Earlier this year I was able to cross one of those important 'must do' items off my list when I attended my first Summer Solstice celebration at Stonehenge. It was my fourth visit to the prehistoric monument, but the first time I was able to go past the protective crowd barrier and actually touch the great stones (a privilege afforded to visitors only twice a year on the two solstices, as well as to the odd American president on request).
Yours truly touching Stonehenge.
Little did I know that a handful of weeks later I would get another chance to come into contact with Stonehenge, this time, within the Museum's walls.
Because, as I recently learned, up above my office in a mineralogy storage room, there sits a miniature model of Stonehenge made from the same stones as the original. Not from the actual Stonehenge stones, I should clarify (although before it became a protected site, tourists were able to, and did, chip off bits of the stone to take home as souvenirs), but stones taken from the sites the Stonehenge stones originate from, at least according to the thinking at the time it was made.
Our miniature Stonehenge was commissioned by Herbert Thomas, from the Geological Survey, in the 1920s or 30s. The lapidary (the stone cutting and polishing) was carried out by a D W Hepple.
Our model, showing the complete double concentric arrangement of sarsen stones (outer circle and inner horseshoe), and matching formation of bluestones inside.
Our mini Stonehenge (its scale is 1:60) was once display on one of the mezzanine levels of the current Earth Galleries building (aka the Red Zone), but was removed sometime in the mid-to-late-1990s and put into storage. It only came to light again very recently when is was discovered in a Museum outstation, from where Earth Sciences curator David Smith urged its return.
Of the model, and Stonehenge, David explains:
In 1923 Herbert Thomas published a paper which went some way to identifying the source, the provenance, of Stonehenge. He was the first person that proposed that the bluestones came from the Preseli Mountains in Pembrokeshire. The model was made sometime after this, and before his death in 1935.

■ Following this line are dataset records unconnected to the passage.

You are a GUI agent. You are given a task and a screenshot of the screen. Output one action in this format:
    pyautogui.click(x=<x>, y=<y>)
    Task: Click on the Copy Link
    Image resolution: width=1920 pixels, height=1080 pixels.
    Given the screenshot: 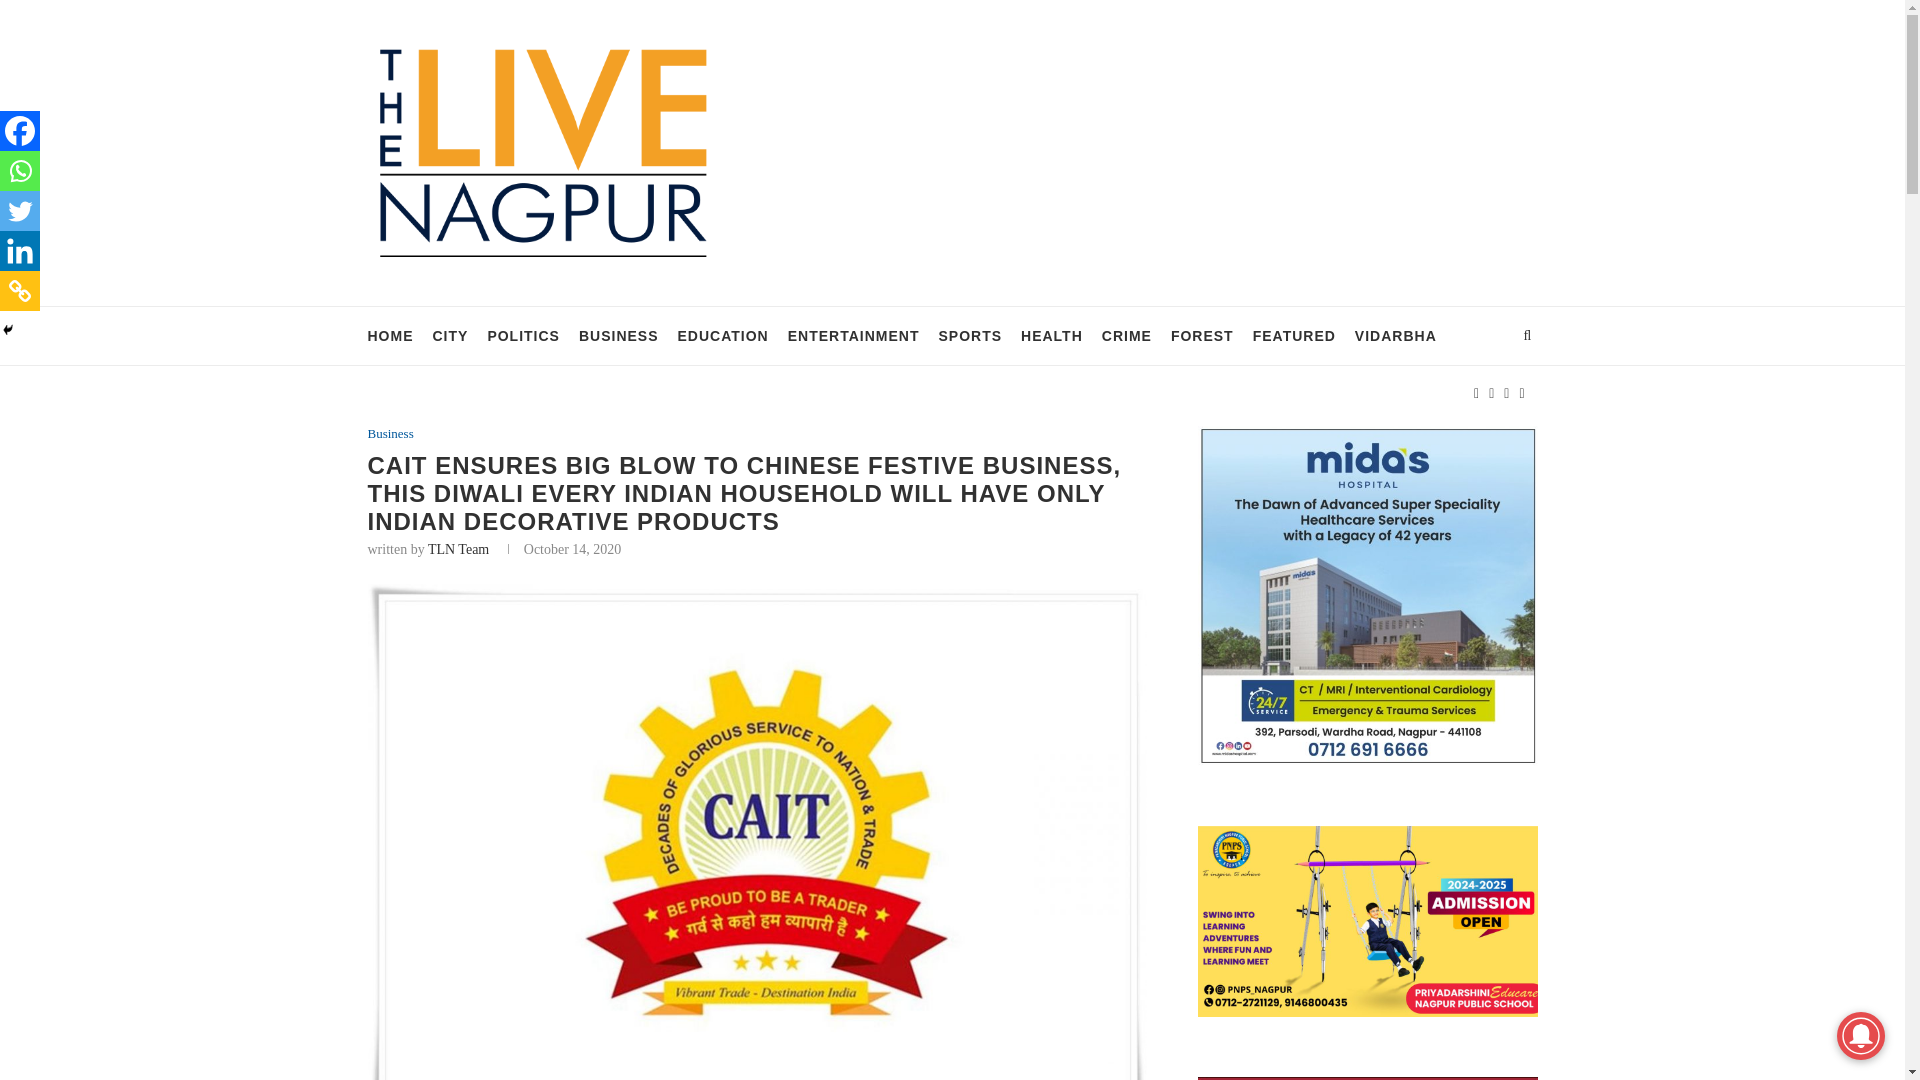 What is the action you would take?
    pyautogui.click(x=20, y=291)
    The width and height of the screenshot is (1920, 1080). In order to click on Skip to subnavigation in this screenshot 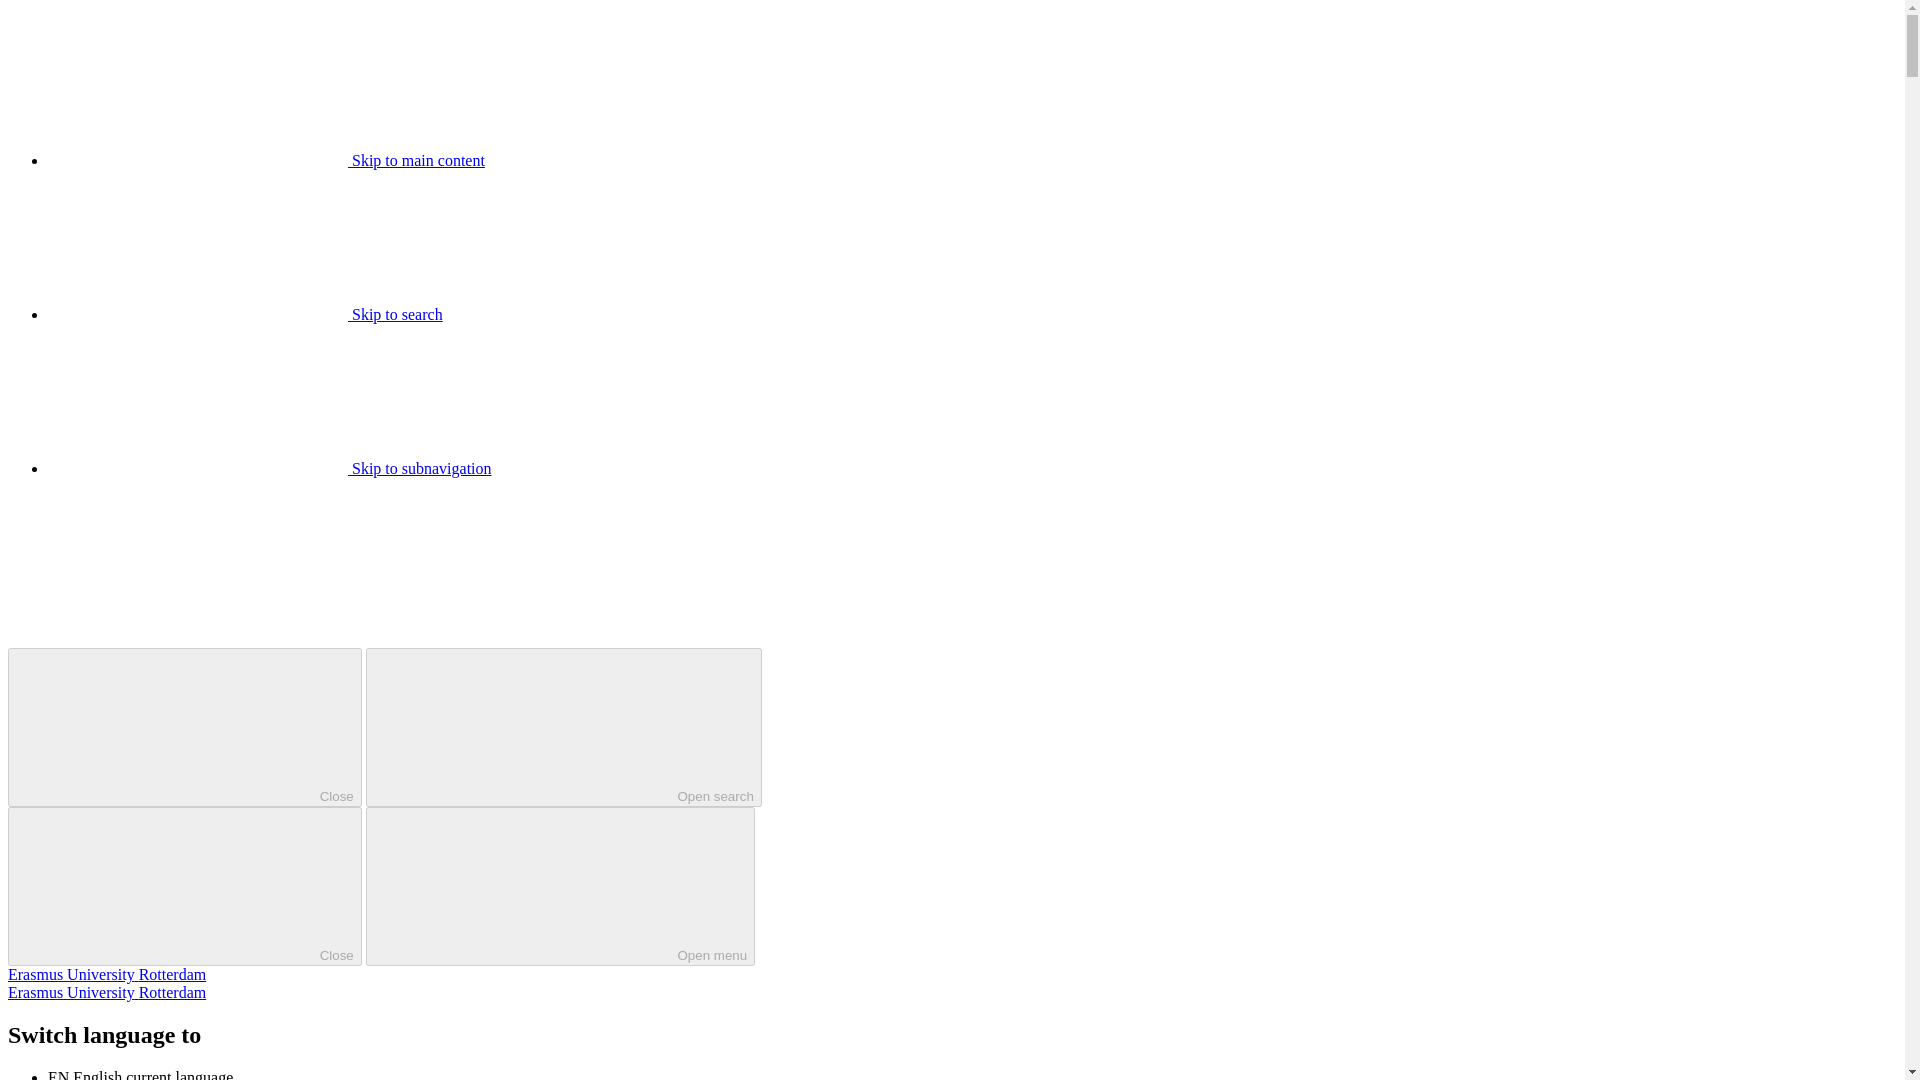, I will do `click(270, 468)`.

Stonehenge is constructed from three broad rock types. The huge lintelled megaliths from a strongly-cemented sandstone, the smaller stones from a variety of volcanic rocks, nicknamed ‘bluestones’, and a micaceous sandstone forming the altar stone. Thomas's theory was that the bluestones – which form the inner circles – were excavated, and somehow transported over land to Amesbury.
Whilst it has been determined that the much larger sarsen stones were transported separately from 20 miles away, north on the Marlborough plain, the mode of transportation of the bluestones remains a mystery. Recent theories have proposed transportation by glaciers of the last ice age, or humans taking the stones to Milford Haven and shipping them through the Bristol channel. The altar stone would have been picked up on route in Milford Haven.

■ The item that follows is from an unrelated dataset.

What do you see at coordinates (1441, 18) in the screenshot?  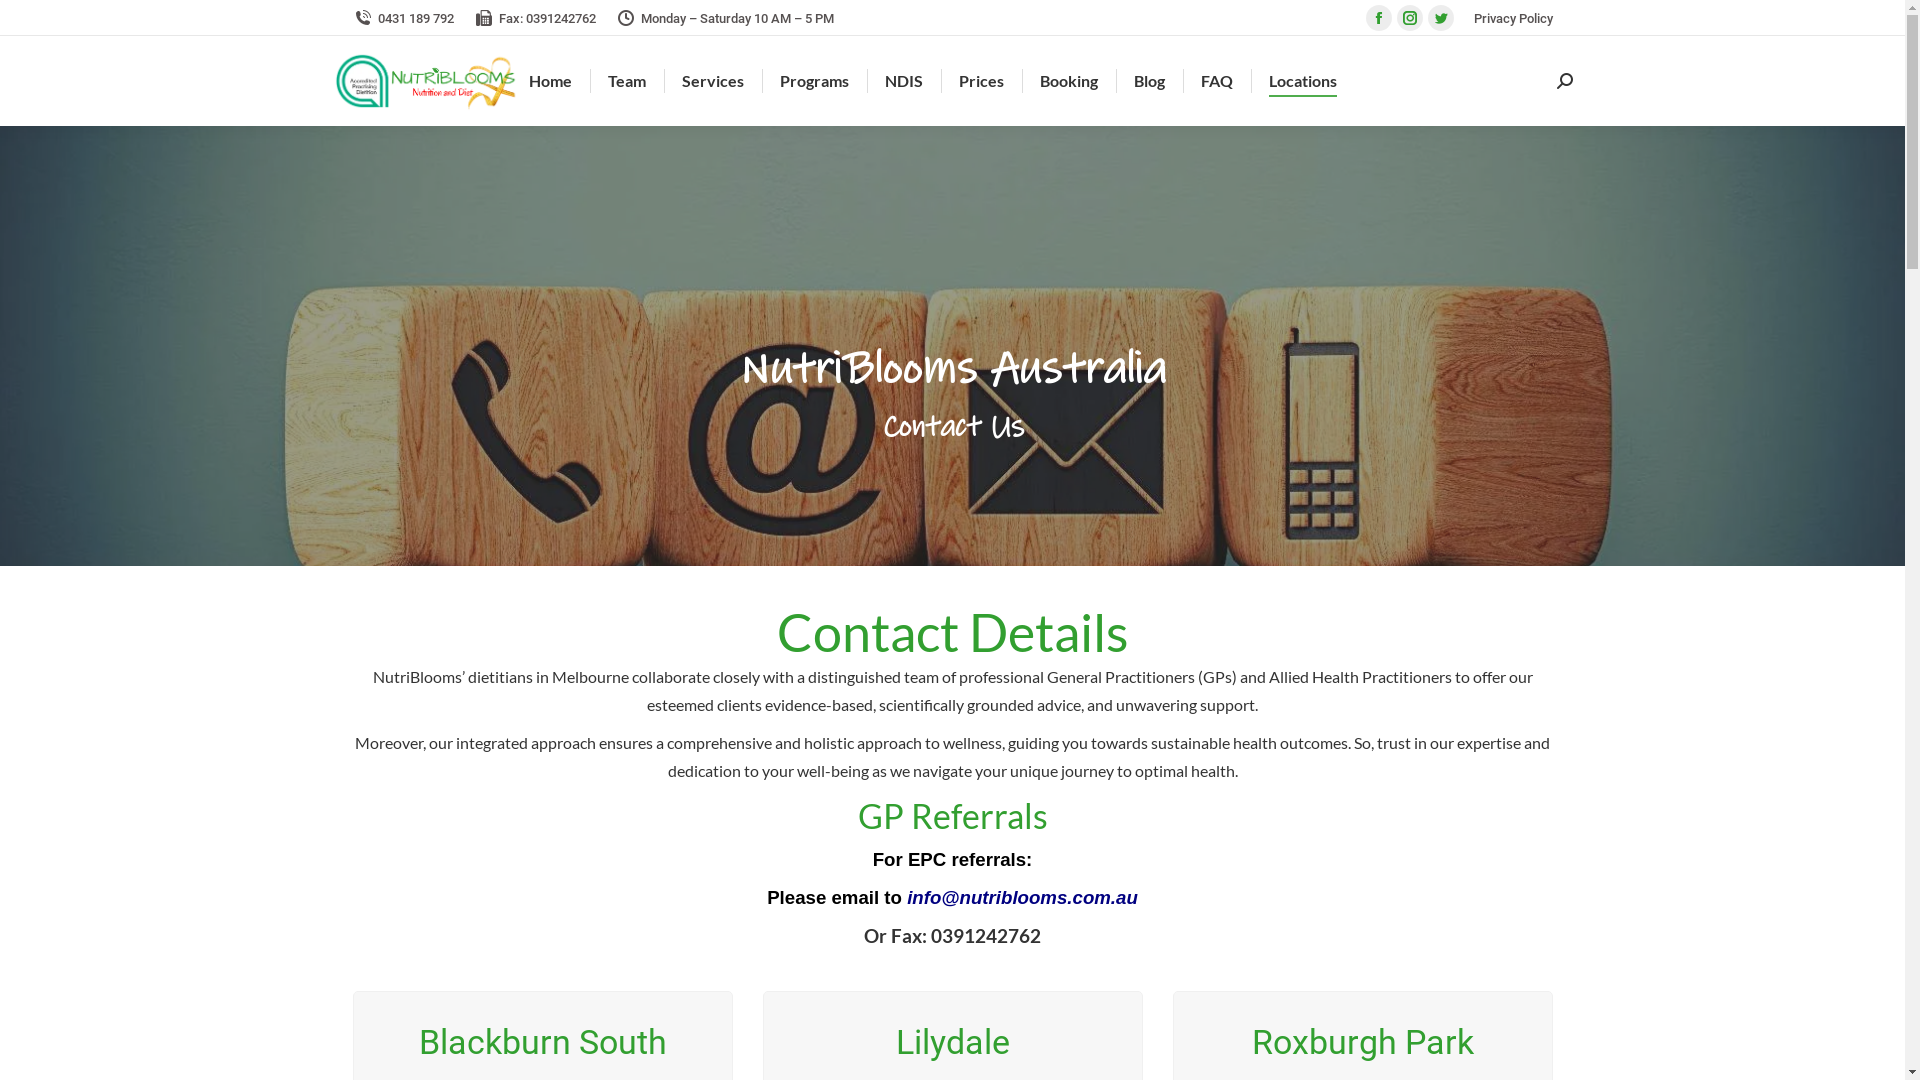 I see `Twitter page opens in new window` at bounding box center [1441, 18].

Mini Stonehenge, including the heel stone, which in real life stands 90 yards from the altar stone.
Our Stonehenge sarsens with lintels measure 3.5 inches high. The real Stonehenge is up to 24 feet, or 288 inches.

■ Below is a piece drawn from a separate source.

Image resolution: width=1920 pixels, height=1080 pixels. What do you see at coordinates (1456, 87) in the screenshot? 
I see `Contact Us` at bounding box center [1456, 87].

Almost a century later, part of Thomas' theory does stand up. He predicted that one variety of the bluestones, a type of spotted dolerite, was from a tor on Preseli hill called Carn Meini. Late last year the exact quarry from which they were taken was discovered to be just one mile away from where Thomas predicted, on a hill called Carn Goedog.
Work is ongoing between the University of Oxford, the Open University and University College, London to determine the exact source of the other volcanic rock types that make up the bluestones. Scientists have gone right back to the original rock chips and thin sections described by Thomas, some of which have been preserved here at the Museum, and compared them with modern samples. David says:
In 1991 English Heritage extracted sub-samples from some of the key monoliths of Stonehenge for research. These rare samples and analytical products are now archived at the Museum. The research group have analysed them using modern techniques, that Thomas wouldn’t have even imagined possible, to compare and hopefully match the geochemistry with samples collected from various outcrops in the eastern Presili mountains.
Once published, David hopes to spread the word of the latest findings, and the role played by the Museum’s collection in the puzzle, along with the mini Stonehenge model.
The model needs some conservation work, but I'd like to get it out on display in the Earth Sciences lobby, or in a public space if possible, and use it to help tell the story of where our current Stonehenge knowledge is.
In the mean time, visitors can see a sample of Stonehenge sandstone in the Earth's Treasury gallery.